Today I had a morning lesson in the dress archives at the V&A. I arrived at the museum a little bit early, though, so I could steal some time with Vivienne Westwood's "Watteau" gown, currently on display in the fashion court. This dress is a monument, an epic restructuring of history. I wrote a little bit about it this term:
In describing women dressed in the tunics and harem pants of Paul Poiret, Paris 1914 immediately comes to mind. Thoughts of miniskirts conjure up photographs of Mary Quant-clad girls lining Carnaby Street in 1960s London. But what is to be gained from the symbiotic relationship between fashion and history? In a way, the exercise illustrates a sort of hegemonic acceptance of simplified histories.
Such a broad, hyper-encapsulating vision of fashion’s historical position is deceptive, as a touchstone of dress history is the understanding of its cyclical nature. A successful fashion historian is aware of the ease with which we can succumb to sweeping generalizations of time and place. It is also imperative to study designers whose work is defiant to the constraints of history, who happily accept flux and change . Any successful designer or dress historian must also work as a historiographer of fashion, questioning the intellectual integrity of how we style ourselves.
The basic historiography of fashion theory examines relationships between current trends and their historical counterparts. No designer exemplifies this archivist’s approach to fashion better than Dame Vivienne Westwood. Westwood routinely uses history both as a catalogue of tangible patterns and tailoring guides as well as a source for intellectual and conceptual material.Westwood’s stimulus is always academic, and her work is born out of research, not trends. Each successive season, her collections declare that in order to invent, you have to build on conventions and subvert them. Her belief in the power of design stems from this trust in the potency of history.
The great apex of Westwood’s historiographical approach to fashion is best observed in her Spring/Summer 1996 collection, Les Femmes ne Connaissent pas toute leur Coquetterie ('Women do not understand the full extent of their coquettishness'). For Les Femmes, Westwood studied the extremes of dress history with body extensions such as padded busts and hips and metal cage bustles. She created exaggerated hourglass silhouettes and drew inspiration from court portraits of Madame de Pompadour and Queen Marie Antoinette. The display evoked the overall extremes of Westwood’s reliance on the past as an image bank.

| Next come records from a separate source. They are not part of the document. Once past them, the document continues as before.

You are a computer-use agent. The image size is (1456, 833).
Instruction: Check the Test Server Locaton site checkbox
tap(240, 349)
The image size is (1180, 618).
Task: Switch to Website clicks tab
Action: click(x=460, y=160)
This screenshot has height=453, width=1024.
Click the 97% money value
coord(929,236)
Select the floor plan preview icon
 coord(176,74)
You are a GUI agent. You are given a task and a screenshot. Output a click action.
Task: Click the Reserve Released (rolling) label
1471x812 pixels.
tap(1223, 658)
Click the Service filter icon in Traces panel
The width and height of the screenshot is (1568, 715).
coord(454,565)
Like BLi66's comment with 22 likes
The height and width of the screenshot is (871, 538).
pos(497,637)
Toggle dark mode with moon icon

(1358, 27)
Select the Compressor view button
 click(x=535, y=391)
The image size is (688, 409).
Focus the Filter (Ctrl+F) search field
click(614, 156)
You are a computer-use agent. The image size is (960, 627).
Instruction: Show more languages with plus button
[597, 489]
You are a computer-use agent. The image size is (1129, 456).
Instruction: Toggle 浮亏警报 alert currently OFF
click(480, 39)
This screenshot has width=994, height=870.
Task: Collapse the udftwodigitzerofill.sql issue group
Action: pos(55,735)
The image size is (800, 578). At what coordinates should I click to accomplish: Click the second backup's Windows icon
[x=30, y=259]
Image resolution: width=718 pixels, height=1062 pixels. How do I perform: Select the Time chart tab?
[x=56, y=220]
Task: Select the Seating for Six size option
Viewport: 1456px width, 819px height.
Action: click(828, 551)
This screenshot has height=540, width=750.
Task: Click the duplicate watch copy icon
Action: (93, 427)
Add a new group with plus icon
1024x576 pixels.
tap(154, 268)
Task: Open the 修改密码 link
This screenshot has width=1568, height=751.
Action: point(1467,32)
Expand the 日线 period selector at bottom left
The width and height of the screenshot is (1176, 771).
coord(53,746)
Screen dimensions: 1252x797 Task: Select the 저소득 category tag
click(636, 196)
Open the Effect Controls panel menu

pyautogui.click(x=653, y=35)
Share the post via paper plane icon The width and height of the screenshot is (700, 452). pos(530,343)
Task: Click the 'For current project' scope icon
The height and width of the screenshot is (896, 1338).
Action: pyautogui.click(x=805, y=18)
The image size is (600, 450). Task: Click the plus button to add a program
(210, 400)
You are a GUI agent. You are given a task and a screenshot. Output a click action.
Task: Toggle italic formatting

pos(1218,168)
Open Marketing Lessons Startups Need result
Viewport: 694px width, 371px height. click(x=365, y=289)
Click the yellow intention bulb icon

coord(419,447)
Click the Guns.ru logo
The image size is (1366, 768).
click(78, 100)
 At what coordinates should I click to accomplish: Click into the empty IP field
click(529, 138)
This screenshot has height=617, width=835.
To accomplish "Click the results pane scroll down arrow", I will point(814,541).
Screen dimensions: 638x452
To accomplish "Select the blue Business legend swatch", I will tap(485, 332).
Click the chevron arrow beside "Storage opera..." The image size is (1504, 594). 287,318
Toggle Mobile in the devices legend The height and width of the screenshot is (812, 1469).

The most memorable piece from the collection, and the gown which perhaps epitomises Westwood’s application of history, is the sumptuous, strapless, sack-back “Watteau” evening dress of tumbling green and lilac silk taffeta. This dress brought these exaggerations together in an unmistakably contemporary statement, and wholly sums up Westwood’s approach to high fashion. Alison Goodrum describes the gown in her book The National Fabric:
I vividly remember the first time I came across...Westwood’s “Watteau” dress, a stunning emerald-coloured evening gown made of shot silk and trimmed with lilac taffeta...As with other collections, Westwood was inspired by Jean Antoine Watteau’s paintings of the early eighteenth century and sought to adapt and interpret the featured costume of the rococo period within her own creations. For me, the resulting gown, breathtaking in colour, shape and form, was an unforgettable baptism into the flamboyance and theatre of the fashion world. The acres of fabric that went to make the dress, together with the sophisticated historical references that were its inspiration, created an incredibly dramatic effect, despite the rather subdued setting of the dimly lit museum gallery. Vivienne Westwood’s “Watteau” gown typified my own idea of what haute couture looked like—breathtakingly elegant, stylish and exquisitely crafted.
The “Watteau” gown is perhaps Westwood’s most conspicuous art-historical allusion - the green silk taffeta dress is now in the permanent collection of the Victoria and Albert Museum, where it has become a favourite showpiece. The gown induces the pleasure and sexuality of Watteau’s painted women, stressing the importance of flirtation, the opulence of the material and the creation of the ideal female form through structure. In one iconic green gown, Westwood sums up entire dress histories, past and present.